- [TASK REQUIREMENTS] Nothing in the data may be altered; copy it all exactly.

Collected data
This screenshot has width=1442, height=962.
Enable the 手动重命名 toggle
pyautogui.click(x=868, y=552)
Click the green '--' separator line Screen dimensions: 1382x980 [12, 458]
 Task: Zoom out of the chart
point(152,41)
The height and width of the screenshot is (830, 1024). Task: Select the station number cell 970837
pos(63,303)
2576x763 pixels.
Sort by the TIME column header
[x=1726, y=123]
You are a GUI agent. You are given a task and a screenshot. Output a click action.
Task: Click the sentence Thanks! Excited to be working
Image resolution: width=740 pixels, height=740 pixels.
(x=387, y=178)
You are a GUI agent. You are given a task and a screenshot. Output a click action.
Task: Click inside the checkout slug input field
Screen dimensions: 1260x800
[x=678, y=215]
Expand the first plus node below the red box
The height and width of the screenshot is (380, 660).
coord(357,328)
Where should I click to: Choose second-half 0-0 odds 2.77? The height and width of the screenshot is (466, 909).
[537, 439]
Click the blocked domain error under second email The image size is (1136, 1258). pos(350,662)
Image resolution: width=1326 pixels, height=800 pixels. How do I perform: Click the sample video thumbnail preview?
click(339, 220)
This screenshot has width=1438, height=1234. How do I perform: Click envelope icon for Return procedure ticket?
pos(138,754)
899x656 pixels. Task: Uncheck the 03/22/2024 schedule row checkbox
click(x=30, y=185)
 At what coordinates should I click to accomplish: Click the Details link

- [OUTPUT OF THE EXERCISE]
This screenshot has width=1442, height=962.
Enable the 手动重命名 toggle
pyautogui.click(x=868, y=552)
Click the green '--' separator line Screen dimensions: 1382x980 [12, 458]
 Task: Zoom out of the chart
point(152,41)
The height and width of the screenshot is (830, 1024). Task: Select the station number cell 970837
pos(63,303)
2576x763 pixels.
Sort by the TIME column header
[x=1726, y=123]
You are a GUI agent. You are given a task and a screenshot. Output a click action.
Task: Click the sentence Thanks! Excited to be working
Image resolution: width=740 pixels, height=740 pixels.
(x=387, y=178)
You are a GUI agent. You are given a task and a screenshot. Output a click action.
Task: Click inside the checkout slug input field
Screen dimensions: 1260x800
[x=678, y=215]
Expand the first plus node below the red box
The height and width of the screenshot is (380, 660).
coord(357,328)
Where should I click to: Choose second-half 0-0 odds 2.77? The height and width of the screenshot is (466, 909).
[537, 439]
Click the blocked domain error under second email The image size is (1136, 1258). pos(350,662)
Image resolution: width=1326 pixels, height=800 pixels. How do I perform: Click the sample video thumbnail preview?
click(339, 220)
This screenshot has width=1438, height=1234. How do I perform: Click envelope icon for Return procedure ticket?
pos(138,754)
899x656 pixels. Task: Uncheck the 03/22/2024 schedule row checkbox
click(x=30, y=185)
 At what coordinates should I click to accomplish: Click the Details link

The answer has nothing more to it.